Notice of the 29th Annual General Meeting continued

Information pertaining to ordinary resolution number 3

The Social, Ethics and Sustainability Committee is constituted as a statutory committee of the Company in respect of those statutory duties assigned to it in terms of section 72(4) of the Companies Act of 2008, as amended (read in conjunction with Regulation 43 of the Companies Regulations, 2011), and as a committee of the Board in respect of all other duties assigned to it by the Board. The Companies Act Bill 2023, if introduced in its current form, proposes that at each AGM, a public company, state-owned, or other company that is required only by its memorandum of incorporation to have a Social and Ethics Committee must elect a Social and Ethics Committee comprising of at least three members. In the spirit of promoting good governance, the Company continues to proactively adopt this proposed amendment for a fourth year and the directors, having confirmed that they are available for election, at the AGM, are presented for election.

The Company is satisfied that the committee has fulfilled its duties.
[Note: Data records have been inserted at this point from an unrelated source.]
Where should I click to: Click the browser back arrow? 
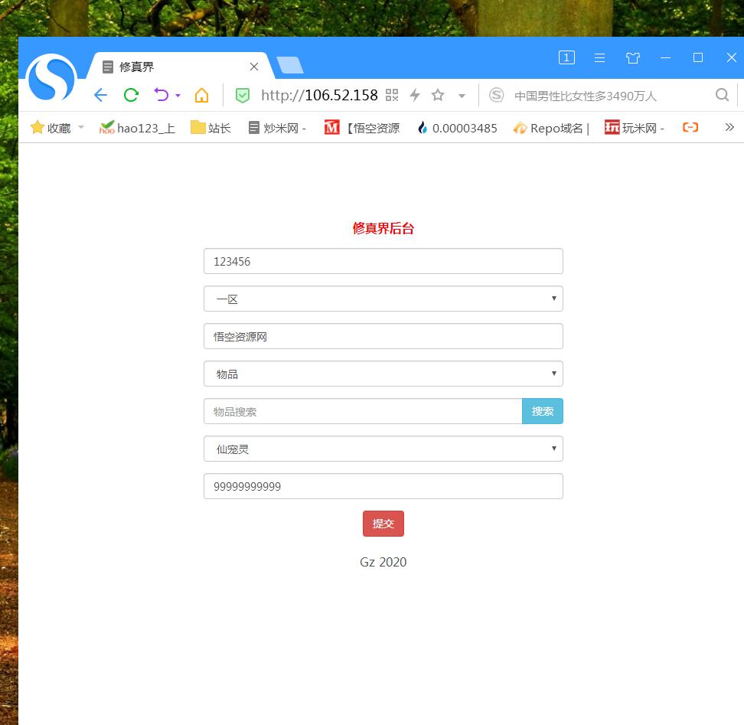coord(100,95)
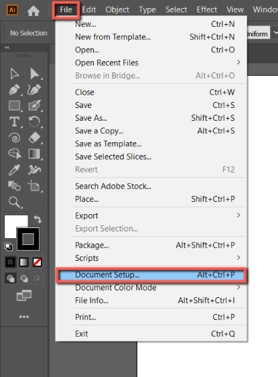Select the Direct Selection tool
This screenshot has width=278, height=377.
coord(35,74)
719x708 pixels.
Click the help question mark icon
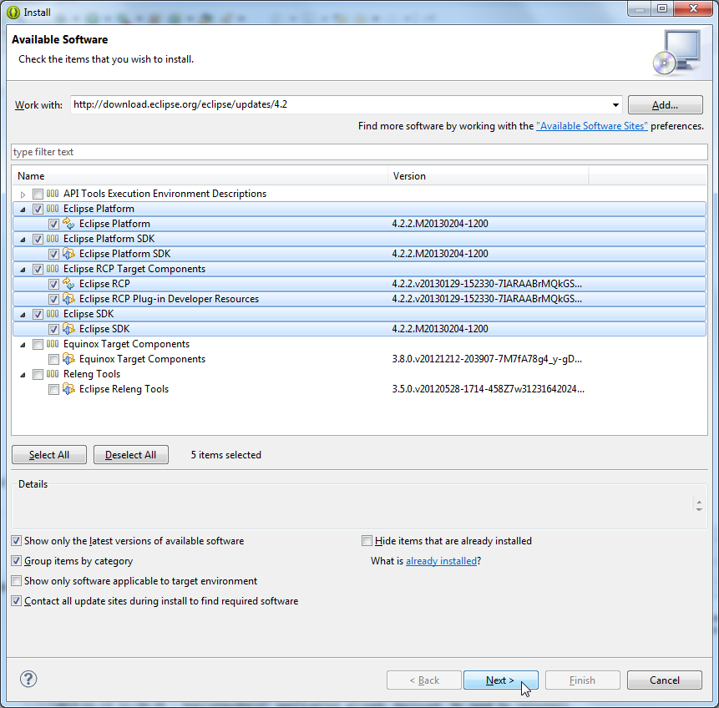click(x=28, y=679)
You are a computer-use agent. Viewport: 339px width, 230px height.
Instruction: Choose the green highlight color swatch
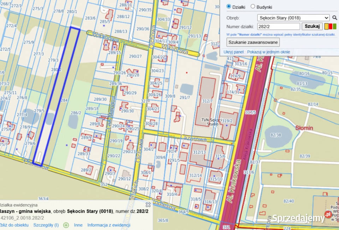(334, 26)
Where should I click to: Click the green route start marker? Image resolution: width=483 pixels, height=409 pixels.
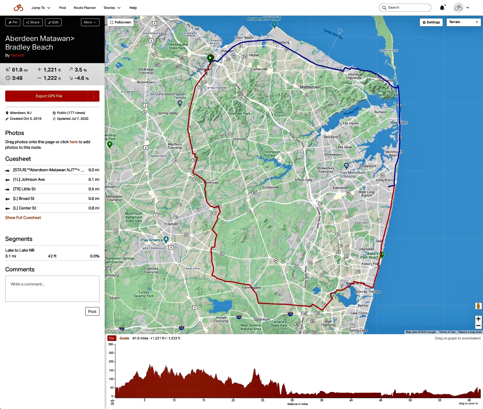coord(210,58)
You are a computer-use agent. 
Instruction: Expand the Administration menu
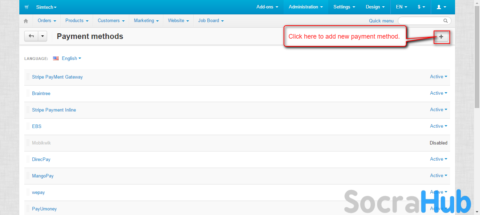tap(305, 7)
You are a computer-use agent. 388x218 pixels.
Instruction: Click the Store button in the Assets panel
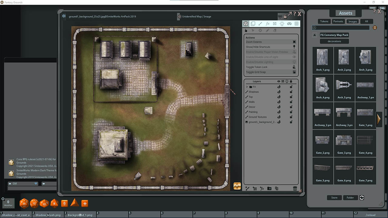pos(334,197)
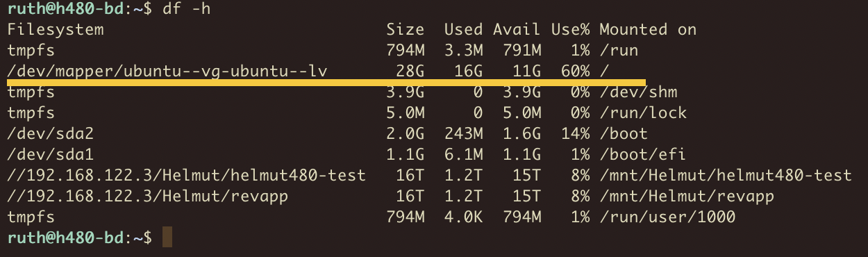Click the Avail column header
The width and height of the screenshot is (868, 257).
517,29
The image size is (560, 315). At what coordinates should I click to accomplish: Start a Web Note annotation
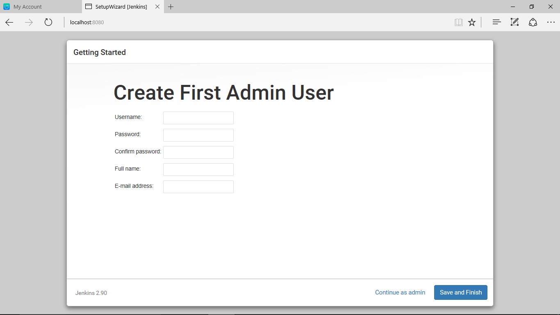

Ordinary resolution number 4

Appointment of Ernst and Young Inc.

"Resolved that Ernst and Young Inc. upon the recommendation of the Audit Committee is re-appointed as an auditor of the Company for the audit relating to the financial year ending 31 December 2024 and until the conclusion of the next AGM with Wickus Botha as the designated auditor."

The Board and the Audit Committee are satisfied that Ernst and Young Inc. and the designated auditor meet the provisions of the Companies Act and have complied with the JSE Listings Requirements and the Audit Committee has fulfilled their responsibilities in terms of 3.84(g)(iii)

and 3.86.

Ordinary resolution number 5

General authority for directors to allot and issue authorised but unissued ordinary shares

Resolved that, as required by and subject to the Company's MOI, and subject to the provisions of the Companies Act and the JSE Listings Requirements, each as presently constituted and as amended from time to time, the directors are authorised, as they in their discretion deem fit, to allot and issue authorised but unissued ordinary shares (or convertible securities that are convertible into ordinary shares) and grant options over ordinary shares and to undertake to allot and issue shares (or convertible securities that are convertible into ordinary shares) and grant options over shares from the authorised but unissued ordinary shares of 0.01 cents each in the share capital of the Company and/or shares that may be held from time to time by any member of the MTN Group (subject to the necessary authority being obtained and procedures being followed by that entity):

  • Representing not more than 5% (five percent) of the number of ordinary shares in issue as at the date of the notice of the AGM (93 695 398 ordinary shares) (excluding treasury shares); and
  • Separate to the foregoing in respect of the shares which have been approved to be allotted and issued by the Company in terms of its share and other employee incentive schemes, such authority to endure until the next AGM of the Company (whereupon this authority shall lapse, unless it is renewed at the aforementioned AGM), provided that it shall not extend beyond 15 (fifteen) months of the date of this meeting."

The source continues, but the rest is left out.